INFORMATION GIVEN:
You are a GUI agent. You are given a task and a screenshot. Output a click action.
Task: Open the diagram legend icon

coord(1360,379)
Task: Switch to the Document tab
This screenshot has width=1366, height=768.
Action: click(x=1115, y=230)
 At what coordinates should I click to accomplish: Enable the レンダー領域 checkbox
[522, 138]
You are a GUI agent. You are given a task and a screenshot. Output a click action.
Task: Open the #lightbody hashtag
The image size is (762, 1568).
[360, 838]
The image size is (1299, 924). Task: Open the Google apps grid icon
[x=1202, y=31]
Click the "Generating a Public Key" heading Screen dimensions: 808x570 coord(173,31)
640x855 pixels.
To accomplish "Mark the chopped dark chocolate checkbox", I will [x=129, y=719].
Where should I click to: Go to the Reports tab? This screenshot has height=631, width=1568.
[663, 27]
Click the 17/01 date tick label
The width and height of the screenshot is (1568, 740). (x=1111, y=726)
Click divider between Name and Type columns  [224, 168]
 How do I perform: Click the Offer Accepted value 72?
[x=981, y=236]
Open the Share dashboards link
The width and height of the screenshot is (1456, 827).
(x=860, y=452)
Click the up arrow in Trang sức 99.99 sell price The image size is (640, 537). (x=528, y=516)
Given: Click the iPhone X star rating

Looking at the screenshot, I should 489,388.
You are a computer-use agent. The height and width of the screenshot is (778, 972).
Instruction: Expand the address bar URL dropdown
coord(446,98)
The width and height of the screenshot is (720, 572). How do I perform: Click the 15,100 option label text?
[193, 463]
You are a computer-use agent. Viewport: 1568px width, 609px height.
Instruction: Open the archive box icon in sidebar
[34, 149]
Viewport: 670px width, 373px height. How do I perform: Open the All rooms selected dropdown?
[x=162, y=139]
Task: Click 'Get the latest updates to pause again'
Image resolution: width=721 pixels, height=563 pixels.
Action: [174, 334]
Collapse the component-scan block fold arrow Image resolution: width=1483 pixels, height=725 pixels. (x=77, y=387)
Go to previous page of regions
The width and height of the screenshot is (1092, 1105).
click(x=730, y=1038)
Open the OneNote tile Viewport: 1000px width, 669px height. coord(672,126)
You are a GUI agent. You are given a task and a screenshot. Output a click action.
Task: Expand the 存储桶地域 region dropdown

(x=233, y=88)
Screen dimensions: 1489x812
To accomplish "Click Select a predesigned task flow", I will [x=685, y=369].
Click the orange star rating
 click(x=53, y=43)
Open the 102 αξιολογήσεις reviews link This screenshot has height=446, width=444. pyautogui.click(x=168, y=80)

WHAT IS BEING ASKED: Pull out each line of the entries above that includes the word "icon". Uppercase and lowercase count as different.

SOLUTION TO THIS EXERCISE:
Task: Open the diagram legend icon
The image size is (1299, 924). Task: Open the Google apps grid icon
Instruction: Open the archive box icon in sidebar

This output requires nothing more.